L’humiliation à des fins érotiques est un sport extrême qui rebute beaucoup de gens qui préfèrent recevoir 500 claques sur les fesses. Il est vrai qu’il est moins compromettant pour une personne de se soumettre physiquement que psychologiquement.
Bon d’accord, si la dimension sado-madochiste fait passer ses pratiquants pour des brutes, dans le cas de la domination à caractère plus psychologique, on voit défiler rapidement tout un cortège de mots comme manipulation, danger, gourou, lavement, perte d’identité et que sais-je.
Quand je l’humilie, je sais que je la touche. Que sa muraille est percée. Qu’elle ne fait pas semblant. Elle ne peut se réfugier nulle part.
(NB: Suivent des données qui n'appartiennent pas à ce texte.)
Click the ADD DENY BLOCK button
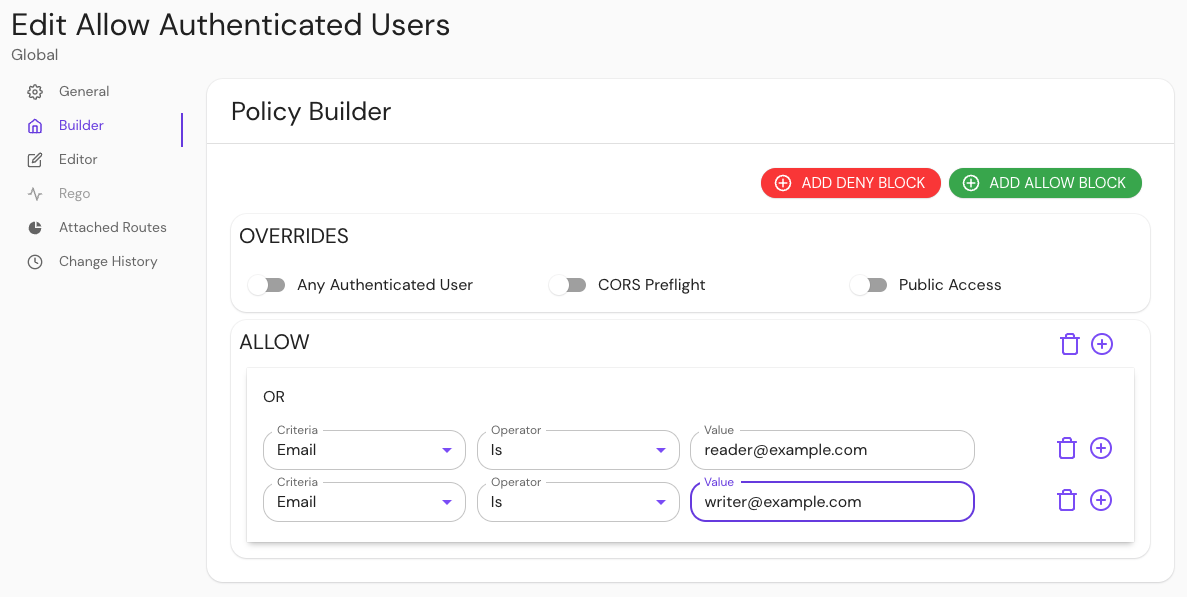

Quand je l’humilie, elle est sous l’emprise du regard, de la voix. Je la tiens.
Il n’est pas question de lui faire baisser le regard. Je veux la regarder dans le blanc des yeux. Question de savourer son trouble.
Et peut-être même en rajouter…



500 fessers, c’est juste le debut.
C’est vrai que laisser tomber des murs imperturbable, ou même de les avoir percé par l’autre, est le debut d’un voyage sensoriel, émotionnel et physique dans laquel notre propre sens du soi, du controle, des limites, d’espace personelle, est mise en question…ce qui fait très peur, mais est aussi excitante. On arrive même voir notre dominateur comme un être doté d’un pouvoir quasi-divin. Dans le derniere blog, vous avez tellement bien decrit les multiples etats d’un(e) soumise, je retrouve le fond de moi-même et toujours dans cette blog magnifique.